8. The method of claim 1, comprising performing comprehensive high-through array-based relative methylation (CHARM) analysis on a sample of labeled, digested genomic DNA.

9. The method of claim 1, comprising performing methylation analysis via a bead array.

10. The method of claim 6, wherein the DMRs are associated with genes for neurogenesis and/or neuronal development.

11. The method of claim 6, wherein the DMRs are selected from the DMRs as set forth in Table 2, Table, 6, Table 7, or Table 8.

12. The method of claim 11, wherein the DMRs are selected from the DMRs as set forth in Table 2.

13. The method of claim 6, wherein the DMRs are associated with a gene ontology profile set forth in Table 3.

14. The method of claim 1, wherein methylation status is determined for a gene, or regulatory region thereof, set forth in Table 2, Table, 6, Table 7, or Table 8.

15-22. (canceled)

23. A plurality of nucleic acid sequences that selectively hybridizing to a nucleic acid sequence selected from the group consisting of differentially methylated regions (DMRs) set forth in Table 2, Table, 6, Table 7, and Table 8.

24-31. (canceled)

32. A microarray comprising the plurality of sequences claim 23.

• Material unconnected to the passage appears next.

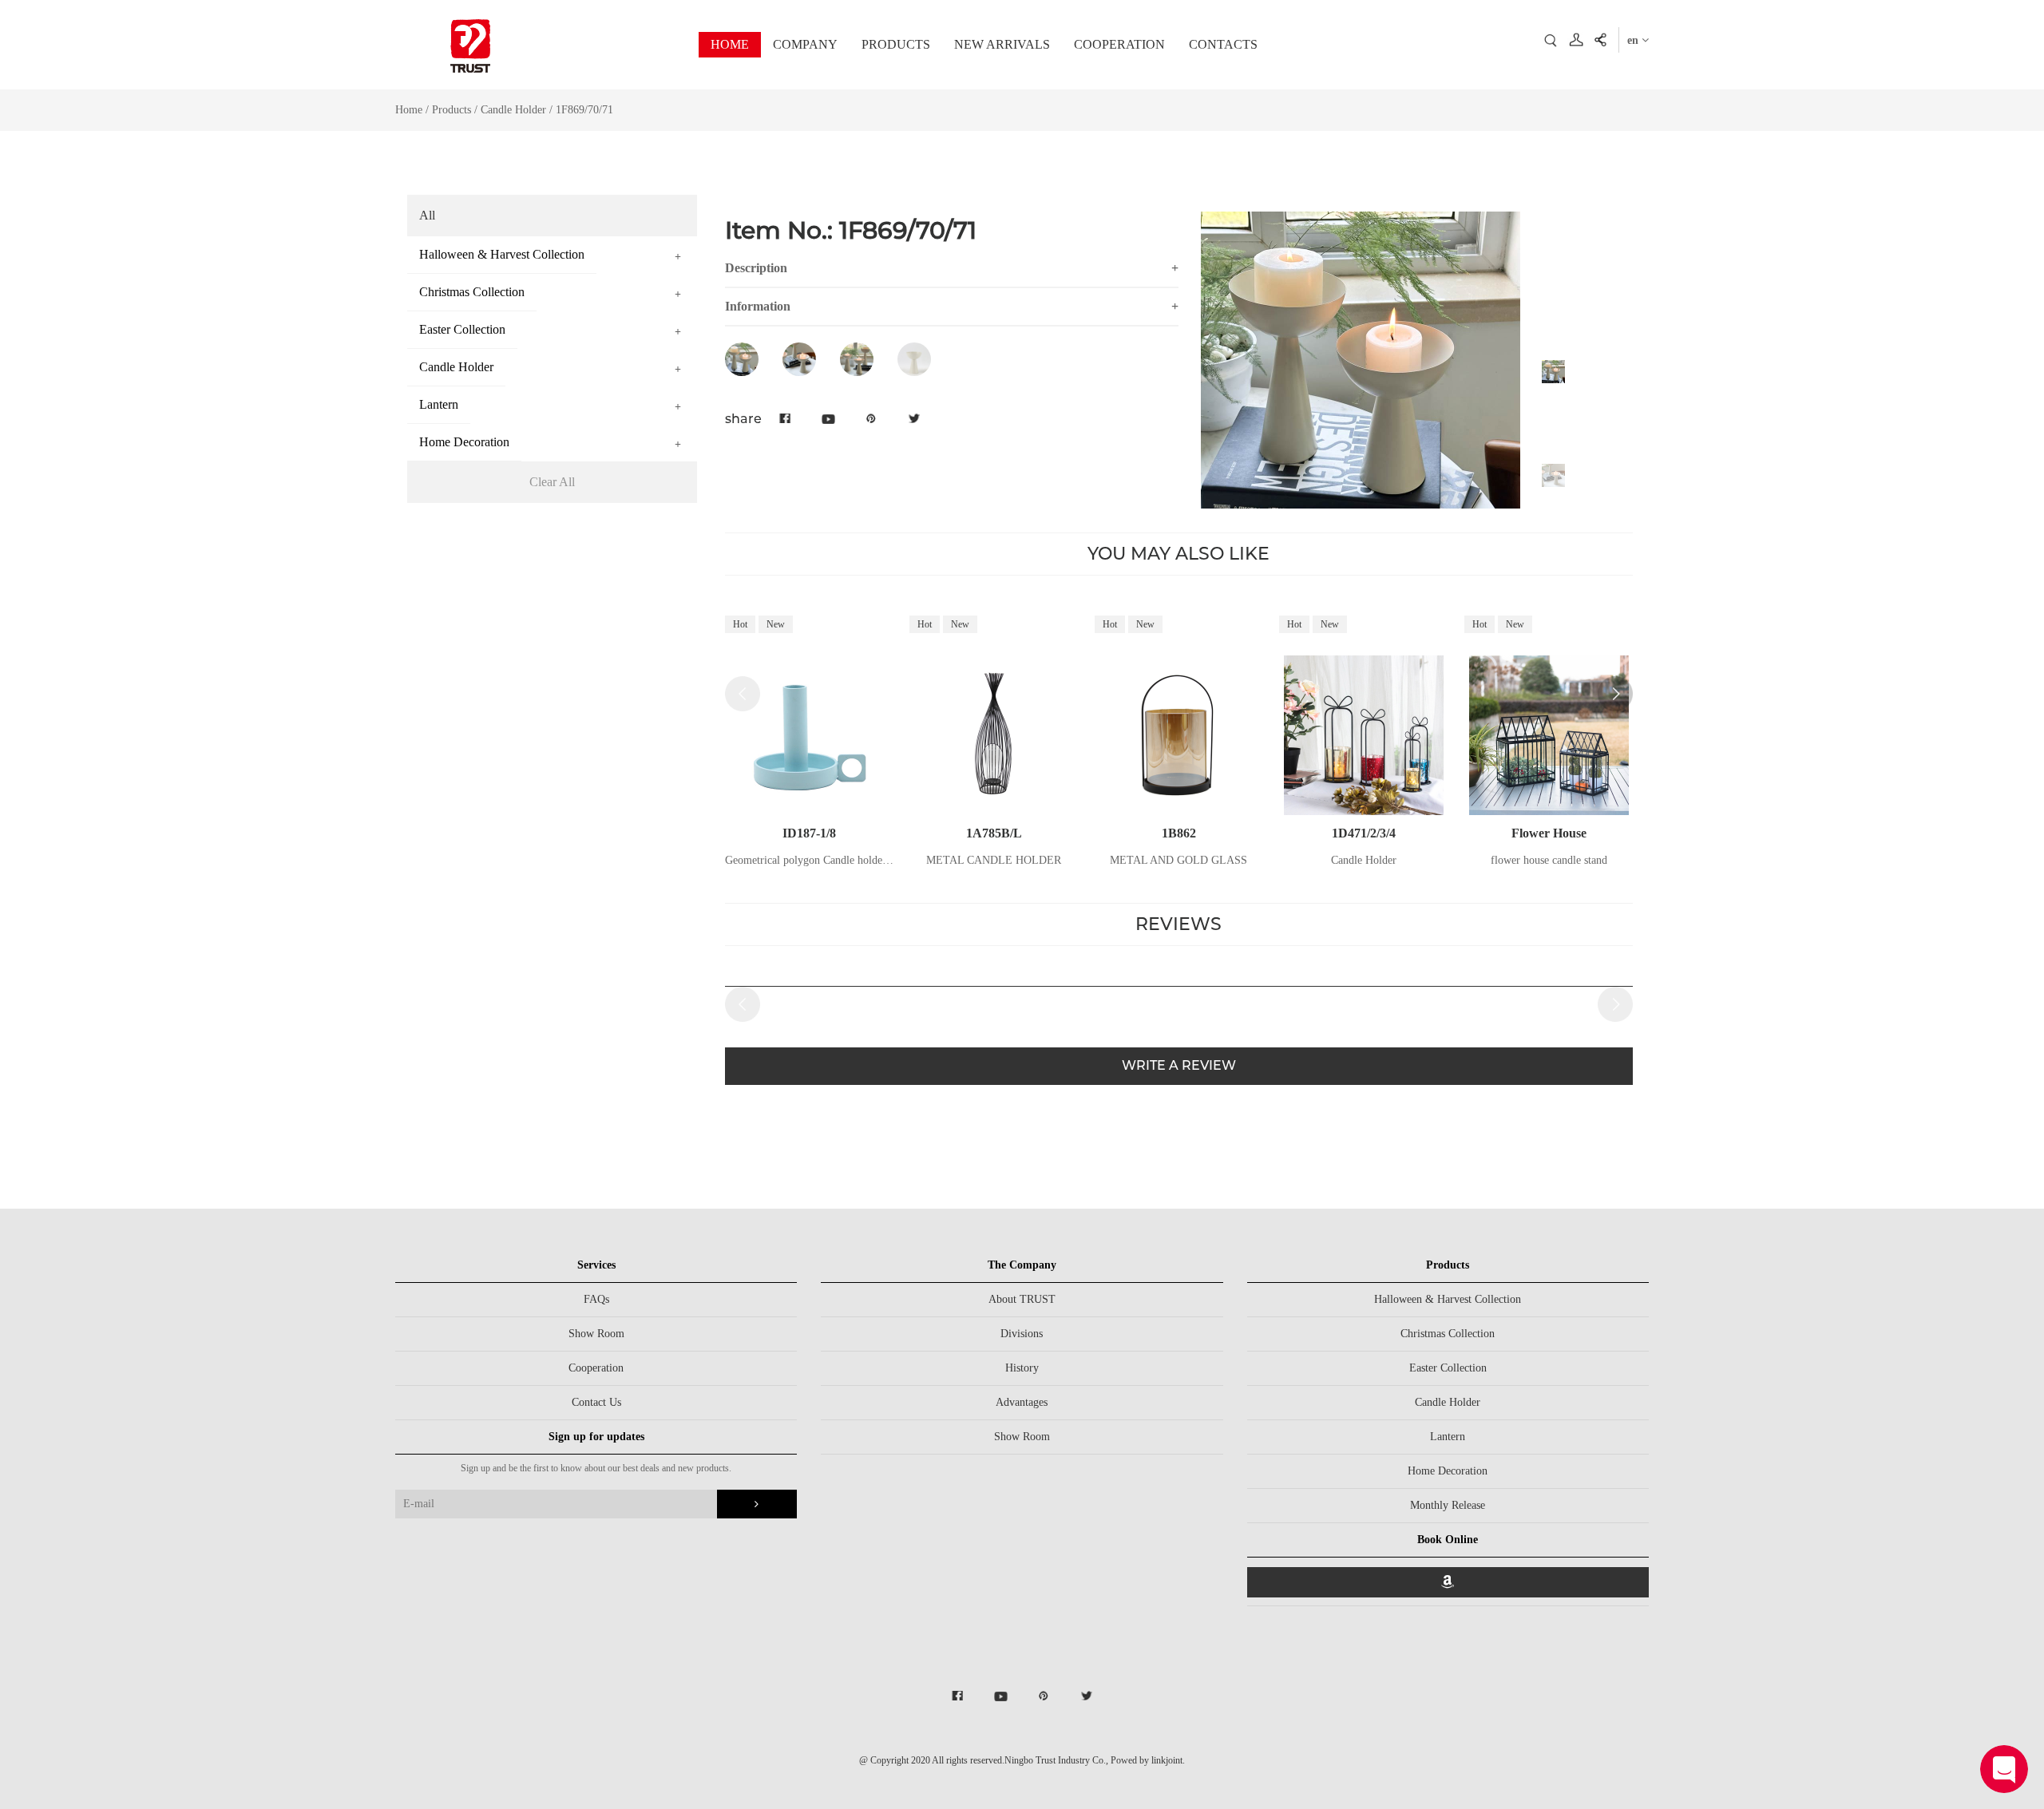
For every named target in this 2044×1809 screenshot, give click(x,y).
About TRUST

33. A method of determining methylation status of genomic DNA isolated from a cell comprising:

performing an assay utilizing the microarray of claim 32.

34-38. (canceled)

39. A kit for determining whether a subject has or is at risk of having or inheriting a risk of having ASD, comprising:

a) a reagent for determining methylation status of a nucleic acid sequence, wherein the nucleic acid sequence is a differentially methylated region (DMR) associated with ASD; and

b) instructions for use of the reagent.

40. The kit of claim 39, wherein the reagent is an oligonucleotide probe, primer, or primer pair, or combination thereof, capable of selectively hybridizing to the DMR, with or without prior bisulfite treatment of the DMR.

41. The kit of claim 39, further comprising one or more detectable labels.

42. The kit of claim 39, wherein the DMR is selected from those set forth Table 2, Table, 6, Table 7, and Table 8.